[
https://issues.apache.org/jira/browse/STANBOL-1016?page=com.atlassian.jira.plugin.system.issuetabpanels:all-tabpanel
]
Rupert Westenthaler resolved STANBOL-1016.
------------------------------------------
Resolution: Fixed
Implemented with http://svn.apache.org/r1467865
> Add RDF Triple Filter support to the Jena TDB Indexing Source
> -------------------------------------------------------------
>
> Key: STANBOL-1016
> URL: https://issues.apache.org/jira/browse/STANBOL-1016
> Project: Stanbol
> Issue Type: Sub-task
> Components: Entityhub
> Reporter: Rupert Westenthaler
> Assignee: Rupert Westenthaler
>
> The freebase.com dump has ~1.200.000.000 triples. Loading those triples to
> Jena TDB takes ages if the RAM (available to the memory mapped files) is not
> huge enough to hold the data. If the number of imported triples exceeds the
> available RAM the import speed deceases to ~7k triples/sec on an SSD. For
> reaching those 7k triple/sec the logs show 1,5k reads and 1k writes per
> second so import speeds on normal hard discs should be much slower.
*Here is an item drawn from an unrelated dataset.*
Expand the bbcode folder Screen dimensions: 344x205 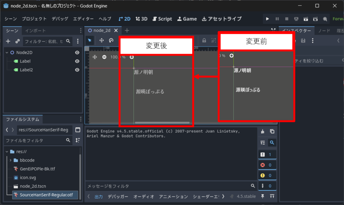(x=11, y=160)
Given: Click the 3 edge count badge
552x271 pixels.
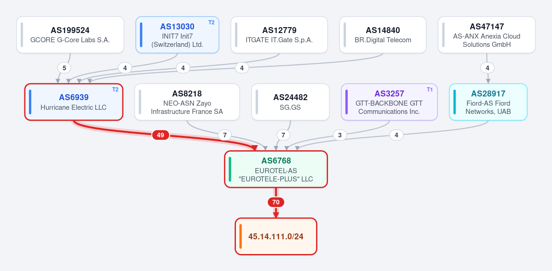Looking at the screenshot, I should (340, 135).
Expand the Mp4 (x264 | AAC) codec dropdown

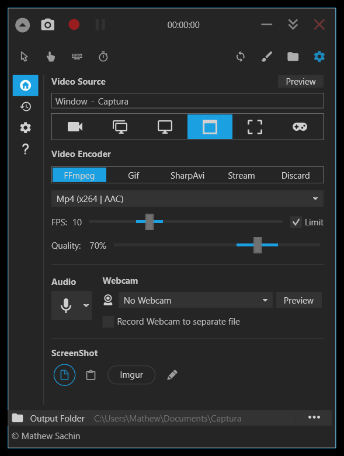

> As most of the Triples contained in the freebase dump are not relevant for
> indexing this issue will introduce a new feature to the Jena TDB Indexing
> Source that allows - on a very low level - to filter out triples.
> This Filter will be based on Triples provided by the Riot parser and define a
> single method
> accept(Node subject, Node predicate, Node object) : boolean
> In addition the interface will extend IndexingComponent, what will allow to
> configure it via the configuration file of the
> org.apache.stanbol.entityhub.indexing.source.jenatdb.RdfIndexingSource
> The parameter used to configure the filter will be called "import-filter" and
> the value MUST BE the Class name of the used implementation.
> The configuration of the jenatdb.RdfIndexingSource will be parsed to the
> Import Filters #setConfiguration(..) method. This means that users will need
> to add configuration properties of for the Import Filter to the configuration
> of the RdfIndexingSource.
> To keep things simple the RdfImportFilter interface will be specific to the
> Jena TDB Indexing Source.
--
This message is automatically generated by JIRA.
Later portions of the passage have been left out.